As we know most of the Euro-westerns were co-productions from Italy, Spain, Germany and France which incorporated British and American actors to gain a worldwide audience. The films were shot silent and then dubbed into the various languages where they were sold for distribution. That means Italian, Spanish, German, French and English voice actors were hired to dub the films. Even actors from the countries where the film was to be shown were often dubbed by voice actors for various reasons such as the actors were already busy making another film, they wanted to be paid additional salaries for dubbing their voices, the actor’s voice didn’t fit the character they were playing, accidents to the actors and in some cases even death before the film could be dubbed.
I’ll list a Euro-western and the (I) Italian, (S) Spanish, (G) German and (F) French, (E) English voices that I can find and once in a while a bio on a specific voice actor as in Europe these actors are as well-known as the actors they voiced.
Today we’ll cover “Dynamite Jack”
[(I) Italian, (S) Spanish, (G) German, (F) French, (E) English]
Dynamite Jack – Feranndel (F) Fernandel, (G) Klaus W. Krause
Dolores – Eleonora Vargas (F) ?, (G) Gisela Reißmann
Sheriff Scotty – Lucien Raimbourg (F) Lucien Raimbourg, (G) Erik Jelde
Sergeant Bob – Jess Hahn (F) Jess Hahn, (G) Alwin Joachim Meyer
Pegeen O’Brien – Adrienne Corri (F) ?, (G) Dagmar Altrichter
Klaus W. Krause (1903 – 1981)
Krause was born as Willy Hermann Krause on May 2, 1903 in Berlin, Germany. In 1927 the District Court of Berlin-Neukölln gave him permission to use the first name Klaus. Krause received his artistic training at the Reichersche Hochschule for Dramatic Art. He first appeared as a theater actor in his hometown, at the Stadttheater in Koblenz and at the Schauspielhaus in Bremen. From 1933 to 1943 he was engaged at the National Theater in Mannheim. His last engagement before the end of the war took him to the Bavarian State Theater in Munich, directed by Alexander Golling . The first theater engagements after 1945 brought KrauseCologne to the Municipal Theater (1946-1947) and again to Munich to the Young Theater (1947-1948). From 1949 he also took part in small supporting roles in cinema and television productions.
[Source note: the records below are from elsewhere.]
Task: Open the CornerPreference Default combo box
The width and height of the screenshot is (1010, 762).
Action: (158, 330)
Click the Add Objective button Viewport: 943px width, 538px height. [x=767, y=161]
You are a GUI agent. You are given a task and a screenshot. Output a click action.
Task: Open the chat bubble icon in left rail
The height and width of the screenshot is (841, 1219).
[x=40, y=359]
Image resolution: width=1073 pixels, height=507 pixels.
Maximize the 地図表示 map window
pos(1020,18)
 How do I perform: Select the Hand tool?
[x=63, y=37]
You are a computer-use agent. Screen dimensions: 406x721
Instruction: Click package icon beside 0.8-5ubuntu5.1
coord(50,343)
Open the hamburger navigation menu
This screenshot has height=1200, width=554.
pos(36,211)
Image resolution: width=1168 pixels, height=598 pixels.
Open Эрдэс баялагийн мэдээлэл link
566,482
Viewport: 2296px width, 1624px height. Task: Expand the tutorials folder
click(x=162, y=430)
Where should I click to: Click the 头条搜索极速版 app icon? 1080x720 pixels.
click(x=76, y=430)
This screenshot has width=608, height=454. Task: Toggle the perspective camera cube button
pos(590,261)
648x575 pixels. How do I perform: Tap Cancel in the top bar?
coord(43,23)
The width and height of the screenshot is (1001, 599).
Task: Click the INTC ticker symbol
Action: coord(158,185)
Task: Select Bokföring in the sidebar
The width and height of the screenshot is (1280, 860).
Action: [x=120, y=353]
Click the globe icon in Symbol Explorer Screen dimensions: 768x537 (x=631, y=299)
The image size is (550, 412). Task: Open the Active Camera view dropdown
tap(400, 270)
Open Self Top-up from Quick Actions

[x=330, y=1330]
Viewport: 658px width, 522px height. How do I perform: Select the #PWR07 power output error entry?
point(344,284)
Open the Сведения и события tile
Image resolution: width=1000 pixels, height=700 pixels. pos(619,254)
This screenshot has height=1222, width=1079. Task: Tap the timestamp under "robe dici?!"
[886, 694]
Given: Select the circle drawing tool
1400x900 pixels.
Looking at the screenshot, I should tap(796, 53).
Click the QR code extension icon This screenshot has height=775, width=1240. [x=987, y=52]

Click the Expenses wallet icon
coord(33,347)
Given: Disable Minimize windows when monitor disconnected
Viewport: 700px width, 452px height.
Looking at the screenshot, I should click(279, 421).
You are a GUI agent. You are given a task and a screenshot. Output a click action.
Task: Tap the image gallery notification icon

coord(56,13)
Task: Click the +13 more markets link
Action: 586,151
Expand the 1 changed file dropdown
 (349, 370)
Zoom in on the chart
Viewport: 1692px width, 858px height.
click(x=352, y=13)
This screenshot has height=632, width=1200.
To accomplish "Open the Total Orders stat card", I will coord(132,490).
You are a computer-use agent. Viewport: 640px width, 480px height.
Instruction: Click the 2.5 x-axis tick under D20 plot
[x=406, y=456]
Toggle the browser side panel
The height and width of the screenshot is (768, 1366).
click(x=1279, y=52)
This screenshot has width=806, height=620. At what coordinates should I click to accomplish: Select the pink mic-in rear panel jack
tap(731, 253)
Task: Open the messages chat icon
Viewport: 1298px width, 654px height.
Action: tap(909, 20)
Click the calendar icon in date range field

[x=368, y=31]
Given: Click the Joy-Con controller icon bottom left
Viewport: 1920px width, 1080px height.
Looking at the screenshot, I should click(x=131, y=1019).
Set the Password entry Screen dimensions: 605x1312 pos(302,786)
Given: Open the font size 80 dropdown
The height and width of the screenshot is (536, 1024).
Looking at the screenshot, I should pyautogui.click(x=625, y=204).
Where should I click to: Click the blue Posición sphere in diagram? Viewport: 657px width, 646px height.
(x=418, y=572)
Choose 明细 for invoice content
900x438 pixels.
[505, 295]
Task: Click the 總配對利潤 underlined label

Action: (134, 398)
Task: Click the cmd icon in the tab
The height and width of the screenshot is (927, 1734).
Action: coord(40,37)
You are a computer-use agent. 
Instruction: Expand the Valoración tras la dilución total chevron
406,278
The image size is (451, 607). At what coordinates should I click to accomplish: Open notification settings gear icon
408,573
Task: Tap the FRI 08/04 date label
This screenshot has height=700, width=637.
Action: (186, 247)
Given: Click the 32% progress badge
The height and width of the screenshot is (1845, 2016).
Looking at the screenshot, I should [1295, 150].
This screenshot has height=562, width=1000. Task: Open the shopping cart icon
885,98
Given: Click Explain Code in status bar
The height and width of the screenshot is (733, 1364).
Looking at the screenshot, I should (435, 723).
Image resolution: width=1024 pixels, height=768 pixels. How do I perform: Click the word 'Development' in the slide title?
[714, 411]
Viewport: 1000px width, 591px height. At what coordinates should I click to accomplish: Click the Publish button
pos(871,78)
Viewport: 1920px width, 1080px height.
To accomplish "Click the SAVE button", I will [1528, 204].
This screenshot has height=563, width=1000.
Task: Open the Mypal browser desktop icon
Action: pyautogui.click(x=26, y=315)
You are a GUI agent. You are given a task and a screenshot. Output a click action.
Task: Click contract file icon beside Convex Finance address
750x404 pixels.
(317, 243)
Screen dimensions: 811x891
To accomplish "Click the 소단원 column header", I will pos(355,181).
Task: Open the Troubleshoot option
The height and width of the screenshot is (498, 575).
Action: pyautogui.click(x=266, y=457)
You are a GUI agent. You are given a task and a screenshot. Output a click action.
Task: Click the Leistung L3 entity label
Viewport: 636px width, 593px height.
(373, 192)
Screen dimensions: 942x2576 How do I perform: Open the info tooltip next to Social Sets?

However, he was mainly active as a voice actor. From the late 1950s he spoke particularly frequently of Jean Gabin, including in “Baldwin, the Night Ghost” (1968), “The Clan of Sicilians” (1969), “The Cat” (1971) and “The End of the Line Scaffold” (1973). He also dubbed Fernandel several times, e.g. “B. Reverend Don Camillo” (1961). He lent his voice to Gregory Peck in “The Wilderness Calls” (1947) and “Moby Dick” (1956). Other actors he dubbed were William Powell, Thomas Mitchell, Edward G. Robinson and Boris Karloff. In the field of animation, he voiced the Miraculix in “Asterix the Gaul” (1967) and “Asterix and Cleopatra” (1968) as well as Butler Edgar in “The Aristocats” (1970).
He was also used as a speaker in many radio plays, for example in 1959 in ‘Paul Temple and the Conrad Case’, the only Paul Temple radio play that was produced by Bavarian Radio. Krause also took part in Dickie Dick Dickens and a radio play version of ‘I Often Think of Piroschka’.
Klaus W. Krause died sometime in 1981 place unknown.